Text and item location entries
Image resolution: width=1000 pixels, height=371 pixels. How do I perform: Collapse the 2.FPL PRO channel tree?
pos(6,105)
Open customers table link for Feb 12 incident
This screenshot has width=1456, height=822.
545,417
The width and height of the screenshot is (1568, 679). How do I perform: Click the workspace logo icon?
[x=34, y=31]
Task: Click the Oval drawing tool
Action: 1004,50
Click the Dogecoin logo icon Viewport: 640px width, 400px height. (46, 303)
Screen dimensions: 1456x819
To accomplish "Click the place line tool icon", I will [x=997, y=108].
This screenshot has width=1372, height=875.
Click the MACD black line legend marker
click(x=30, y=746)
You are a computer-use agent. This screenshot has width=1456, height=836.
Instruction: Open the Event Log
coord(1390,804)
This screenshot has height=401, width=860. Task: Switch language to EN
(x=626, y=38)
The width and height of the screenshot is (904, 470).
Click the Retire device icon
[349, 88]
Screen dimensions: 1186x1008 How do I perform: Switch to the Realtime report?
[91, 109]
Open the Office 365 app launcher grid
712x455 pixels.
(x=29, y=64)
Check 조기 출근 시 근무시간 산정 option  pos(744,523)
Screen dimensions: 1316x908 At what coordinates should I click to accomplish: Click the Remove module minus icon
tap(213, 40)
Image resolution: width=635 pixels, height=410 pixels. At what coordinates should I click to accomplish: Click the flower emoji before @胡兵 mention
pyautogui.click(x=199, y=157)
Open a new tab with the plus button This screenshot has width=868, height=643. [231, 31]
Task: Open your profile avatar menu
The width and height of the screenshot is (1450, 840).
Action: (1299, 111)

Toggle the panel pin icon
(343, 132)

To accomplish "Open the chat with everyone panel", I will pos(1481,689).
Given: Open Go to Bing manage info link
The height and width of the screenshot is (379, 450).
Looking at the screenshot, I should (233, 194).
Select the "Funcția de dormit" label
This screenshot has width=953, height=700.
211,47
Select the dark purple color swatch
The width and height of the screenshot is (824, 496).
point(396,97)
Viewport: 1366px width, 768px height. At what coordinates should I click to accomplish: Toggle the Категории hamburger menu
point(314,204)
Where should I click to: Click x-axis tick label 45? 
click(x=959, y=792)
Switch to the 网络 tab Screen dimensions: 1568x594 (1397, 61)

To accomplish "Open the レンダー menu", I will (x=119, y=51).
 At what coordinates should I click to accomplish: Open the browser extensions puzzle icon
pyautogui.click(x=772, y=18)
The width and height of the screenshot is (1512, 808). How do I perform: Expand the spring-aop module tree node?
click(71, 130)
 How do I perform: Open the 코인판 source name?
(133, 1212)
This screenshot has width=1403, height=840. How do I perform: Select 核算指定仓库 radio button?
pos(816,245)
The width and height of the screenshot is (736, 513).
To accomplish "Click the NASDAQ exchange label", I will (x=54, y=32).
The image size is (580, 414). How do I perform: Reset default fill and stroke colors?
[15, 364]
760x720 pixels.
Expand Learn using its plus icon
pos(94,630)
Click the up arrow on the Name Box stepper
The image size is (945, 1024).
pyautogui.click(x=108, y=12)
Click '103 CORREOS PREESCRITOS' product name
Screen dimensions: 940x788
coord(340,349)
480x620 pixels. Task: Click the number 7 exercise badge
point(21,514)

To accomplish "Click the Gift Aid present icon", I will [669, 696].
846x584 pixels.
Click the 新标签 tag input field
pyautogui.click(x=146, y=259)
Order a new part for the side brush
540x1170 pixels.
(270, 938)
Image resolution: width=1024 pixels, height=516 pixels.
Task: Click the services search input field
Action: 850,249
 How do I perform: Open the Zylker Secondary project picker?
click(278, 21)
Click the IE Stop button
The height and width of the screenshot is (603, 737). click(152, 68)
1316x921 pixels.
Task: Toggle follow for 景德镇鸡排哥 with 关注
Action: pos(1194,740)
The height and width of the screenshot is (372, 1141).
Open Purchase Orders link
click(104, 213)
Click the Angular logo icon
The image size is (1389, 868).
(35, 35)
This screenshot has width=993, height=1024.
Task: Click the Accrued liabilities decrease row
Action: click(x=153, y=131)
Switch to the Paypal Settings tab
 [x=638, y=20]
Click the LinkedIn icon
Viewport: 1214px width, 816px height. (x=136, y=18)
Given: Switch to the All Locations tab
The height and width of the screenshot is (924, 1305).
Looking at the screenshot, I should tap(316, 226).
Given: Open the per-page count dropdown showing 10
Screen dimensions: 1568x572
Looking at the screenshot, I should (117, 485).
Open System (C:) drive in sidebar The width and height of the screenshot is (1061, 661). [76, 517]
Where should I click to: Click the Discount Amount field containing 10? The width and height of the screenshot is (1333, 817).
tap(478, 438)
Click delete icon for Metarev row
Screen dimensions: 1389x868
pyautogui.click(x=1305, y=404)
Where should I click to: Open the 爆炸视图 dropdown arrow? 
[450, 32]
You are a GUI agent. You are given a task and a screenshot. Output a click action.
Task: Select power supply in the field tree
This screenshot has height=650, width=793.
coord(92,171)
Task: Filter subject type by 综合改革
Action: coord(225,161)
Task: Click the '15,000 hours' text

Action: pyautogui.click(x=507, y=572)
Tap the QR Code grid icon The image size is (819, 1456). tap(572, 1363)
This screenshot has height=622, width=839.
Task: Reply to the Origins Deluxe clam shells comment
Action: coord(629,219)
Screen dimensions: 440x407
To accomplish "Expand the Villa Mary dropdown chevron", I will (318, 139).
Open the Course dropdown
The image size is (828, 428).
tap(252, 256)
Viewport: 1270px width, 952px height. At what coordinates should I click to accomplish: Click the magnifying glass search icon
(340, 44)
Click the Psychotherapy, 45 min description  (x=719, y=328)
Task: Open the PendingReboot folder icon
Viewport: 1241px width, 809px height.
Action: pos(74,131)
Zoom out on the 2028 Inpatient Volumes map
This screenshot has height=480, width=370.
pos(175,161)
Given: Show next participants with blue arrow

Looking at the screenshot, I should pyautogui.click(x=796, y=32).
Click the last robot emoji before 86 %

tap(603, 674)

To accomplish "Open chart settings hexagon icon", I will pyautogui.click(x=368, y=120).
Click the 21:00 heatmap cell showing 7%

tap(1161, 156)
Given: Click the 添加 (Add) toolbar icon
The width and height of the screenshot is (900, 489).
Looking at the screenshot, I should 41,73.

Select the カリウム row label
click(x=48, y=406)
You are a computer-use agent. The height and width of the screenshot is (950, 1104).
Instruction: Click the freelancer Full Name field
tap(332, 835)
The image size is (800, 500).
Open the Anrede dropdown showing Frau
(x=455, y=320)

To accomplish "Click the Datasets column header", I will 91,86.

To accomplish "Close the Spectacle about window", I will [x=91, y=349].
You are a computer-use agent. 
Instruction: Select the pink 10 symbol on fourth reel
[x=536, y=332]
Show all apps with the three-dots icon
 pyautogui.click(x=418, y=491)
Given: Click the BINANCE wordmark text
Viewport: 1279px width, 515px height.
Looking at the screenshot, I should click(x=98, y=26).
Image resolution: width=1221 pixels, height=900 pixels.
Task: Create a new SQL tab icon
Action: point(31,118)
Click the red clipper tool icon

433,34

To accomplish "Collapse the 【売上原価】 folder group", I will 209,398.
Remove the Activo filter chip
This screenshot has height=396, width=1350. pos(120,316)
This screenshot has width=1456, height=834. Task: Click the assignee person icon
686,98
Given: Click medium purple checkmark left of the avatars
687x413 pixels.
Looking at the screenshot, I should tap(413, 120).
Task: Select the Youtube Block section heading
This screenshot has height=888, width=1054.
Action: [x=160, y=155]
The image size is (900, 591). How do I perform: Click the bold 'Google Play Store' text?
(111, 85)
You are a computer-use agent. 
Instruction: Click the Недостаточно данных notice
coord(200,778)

Given problem =>
Rewrite the entries above with "Retire device icon" changed to "Retire device button", leaving everything else as it is.

Task answer =>
Image resolution: width=1000 pixels, height=371 pixels. How do I perform: Collapse the 2.FPL PRO channel tree?
pos(6,105)
Open customers table link for Feb 12 incident
This screenshot has width=1456, height=822.
545,417
The width and height of the screenshot is (1568, 679). How do I perform: Click the workspace logo icon?
[x=34, y=31]
Task: Click the Oval drawing tool
Action: 1004,50
Click the Dogecoin logo icon Viewport: 640px width, 400px height. (46, 303)
Screen dimensions: 1456x819
To accomplish "Click the place line tool icon", I will [x=997, y=108].
This screenshot has width=1372, height=875.
Click the MACD black line legend marker
click(x=30, y=746)
You are a computer-use agent. This screenshot has width=1456, height=836.
Instruction: Open the Event Log
coord(1390,804)
This screenshot has height=401, width=860. Task: Switch language to EN
(x=626, y=38)
The width and height of the screenshot is (904, 470).
Click the Retire device button
[349, 88]
Screen dimensions: 1186x1008 How do I perform: Switch to the Realtime report?
[91, 109]
Open the Office 365 app launcher grid
712x455 pixels.
(x=29, y=64)
Check 조기 출근 시 근무시간 산정 option  pos(744,523)
Screen dimensions: 1316x908 At what coordinates should I click to accomplish: Click the Remove module minus icon
tap(213, 40)
Image resolution: width=635 pixels, height=410 pixels. At what coordinates should I click to accomplish: Click the flower emoji before @胡兵 mention
pyautogui.click(x=199, y=157)
Open a new tab with the plus button This screenshot has width=868, height=643. [231, 31]
Task: Open your profile avatar menu
The width and height of the screenshot is (1450, 840).
Action: (1299, 111)

Toggle the panel pin icon
(343, 132)

To accomplish "Open the chat with everyone panel", I will pos(1481,689).
Given: Open Go to Bing manage info link
The height and width of the screenshot is (379, 450).
Looking at the screenshot, I should (233, 194).
Select the "Funcția de dormit" label
This screenshot has width=953, height=700.
211,47
Select the dark purple color swatch
The width and height of the screenshot is (824, 496).
point(396,97)
Viewport: 1366px width, 768px height. At what coordinates should I click to accomplish: Toggle the Категории hamburger menu
point(314,204)
Where should I click to: Click x-axis tick label 45? 
click(x=959, y=792)
Switch to the 网络 tab Screen dimensions: 1568x594 (1397, 61)

To accomplish "Open the レンダー menu", I will (x=119, y=51).
 At what coordinates should I click to accomplish: Open the browser extensions puzzle icon
pyautogui.click(x=772, y=18)
The width and height of the screenshot is (1512, 808). How do I perform: Expand the spring-aop module tree node?
click(71, 130)
 How do I perform: Open the 코인판 source name?
(133, 1212)
This screenshot has width=1403, height=840. How do I perform: Select 核算指定仓库 radio button?
pos(816,245)
The width and height of the screenshot is (736, 513).
To accomplish "Click the NASDAQ exchange label", I will (x=54, y=32).
The image size is (580, 414). How do I perform: Reset default fill and stroke colors?
[15, 364]
760x720 pixels.
Expand Learn using its plus icon
pos(94,630)
Click the up arrow on the Name Box stepper
The image size is (945, 1024).
pyautogui.click(x=108, y=12)
Click '103 CORREOS PREESCRITOS' product name
Screen dimensions: 940x788
coord(340,349)
480x620 pixels. Task: Click the number 7 exercise badge
point(21,514)

To accomplish "Click the Gift Aid present icon", I will [669, 696].
846x584 pixels.
Click the 新标签 tag input field
pyautogui.click(x=146, y=259)
Order a new part for the side brush
540x1170 pixels.
(270, 938)
Image resolution: width=1024 pixels, height=516 pixels.
Task: Click the services search input field
Action: 850,249
 How do I perform: Open the Zylker Secondary project picker?
click(278, 21)
Click the IE Stop button
The height and width of the screenshot is (603, 737). click(152, 68)
1316x921 pixels.
Task: Toggle follow for 景德镇鸡排哥 with 关注
Action: pos(1194,740)
The height and width of the screenshot is (372, 1141).
Open Purchase Orders link
click(104, 213)
Click the Angular logo icon
The image size is (1389, 868).
(35, 35)
This screenshot has width=993, height=1024.
Task: Click the Accrued liabilities decrease row
Action: click(x=153, y=131)
Switch to the Paypal Settings tab
 [x=638, y=20]
Click the LinkedIn icon
Viewport: 1214px width, 816px height. (x=136, y=18)
Given: Switch to the All Locations tab
The height and width of the screenshot is (924, 1305).
Looking at the screenshot, I should tap(316, 226).
Given: Open the per-page count dropdown showing 10
Screen dimensions: 1568x572
Looking at the screenshot, I should (117, 485).
Open System (C:) drive in sidebar The width and height of the screenshot is (1061, 661). [76, 517]
Where should I click to: Click the Discount Amount field containing 10? The width and height of the screenshot is (1333, 817).
tap(478, 438)
Click delete icon for Metarev row
Screen dimensions: 1389x868
pyautogui.click(x=1305, y=404)
Where should I click to: Open the 爆炸视图 dropdown arrow? 
[450, 32]
You are a GUI agent. You are given a task and a screenshot. Output a click action.
Task: Select power supply in the field tree
This screenshot has height=650, width=793.
coord(92,171)
Task: Filter subject type by 综合改革
Action: coord(225,161)
Task: Click the '15,000 hours' text

Action: pyautogui.click(x=507, y=572)
Tap the QR Code grid icon The image size is (819, 1456). tap(572, 1363)
This screenshot has height=622, width=839.
Task: Reply to the Origins Deluxe clam shells comment
Action: coord(629,219)
Screen dimensions: 440x407
To accomplish "Expand the Villa Mary dropdown chevron", I will (318, 139).
Open the Course dropdown
The image size is (828, 428).
tap(252, 256)
Viewport: 1270px width, 952px height. At what coordinates should I click to accomplish: Click the magnifying glass search icon
(340, 44)
Click the Psychotherapy, 45 min description  (x=719, y=328)
Task: Open the PendingReboot folder icon
Viewport: 1241px width, 809px height.
Action: pos(74,131)
Zoom out on the 2028 Inpatient Volumes map
This screenshot has height=480, width=370.
pos(175,161)
Given: Show next participants with blue arrow

Looking at the screenshot, I should pyautogui.click(x=796, y=32).
Click the last robot emoji before 86 %

tap(603, 674)

To accomplish "Open chart settings hexagon icon", I will pyautogui.click(x=368, y=120).
Click the 21:00 heatmap cell showing 7%

tap(1161, 156)
Given: Click the 添加 (Add) toolbar icon
The width and height of the screenshot is (900, 489).
Looking at the screenshot, I should 41,73.

Select the カリウム row label
click(x=48, y=406)
You are a computer-use agent. The height and width of the screenshot is (950, 1104).
Instruction: Click the freelancer Full Name field
tap(332, 835)
The image size is (800, 500).
Open the Anrede dropdown showing Frau
(x=455, y=320)

To accomplish "Click the Datasets column header", I will 91,86.

To accomplish "Close the Spectacle about window", I will [x=91, y=349].
You are a computer-use agent. 
Instruction: Select the pink 10 symbol on fourth reel
[x=536, y=332]
Show all apps with the three-dots icon
 pyautogui.click(x=418, y=491)
Given: Click the BINANCE wordmark text
Viewport: 1279px width, 515px height.
Looking at the screenshot, I should click(x=98, y=26).
Image resolution: width=1221 pixels, height=900 pixels.
Task: Create a new SQL tab icon
Action: point(31,118)
Click the red clipper tool icon

433,34

To accomplish "Collapse the 【売上原価】 folder group", I will 209,398.
Remove the Activo filter chip
This screenshot has height=396, width=1350. pos(120,316)
This screenshot has width=1456, height=834. Task: Click the assignee person icon
686,98
Given: Click medium purple checkmark left of the avatars
687x413 pixels.
Looking at the screenshot, I should tap(413, 120).
Task: Select the Youtube Block section heading
This screenshot has height=888, width=1054.
Action: [x=160, y=155]
The image size is (900, 591). How do I perform: Click the bold 'Google Play Store' text?
(111, 85)
You are a computer-use agent. 
Instruction: Click the Недостаточно данных notice
coord(200,778)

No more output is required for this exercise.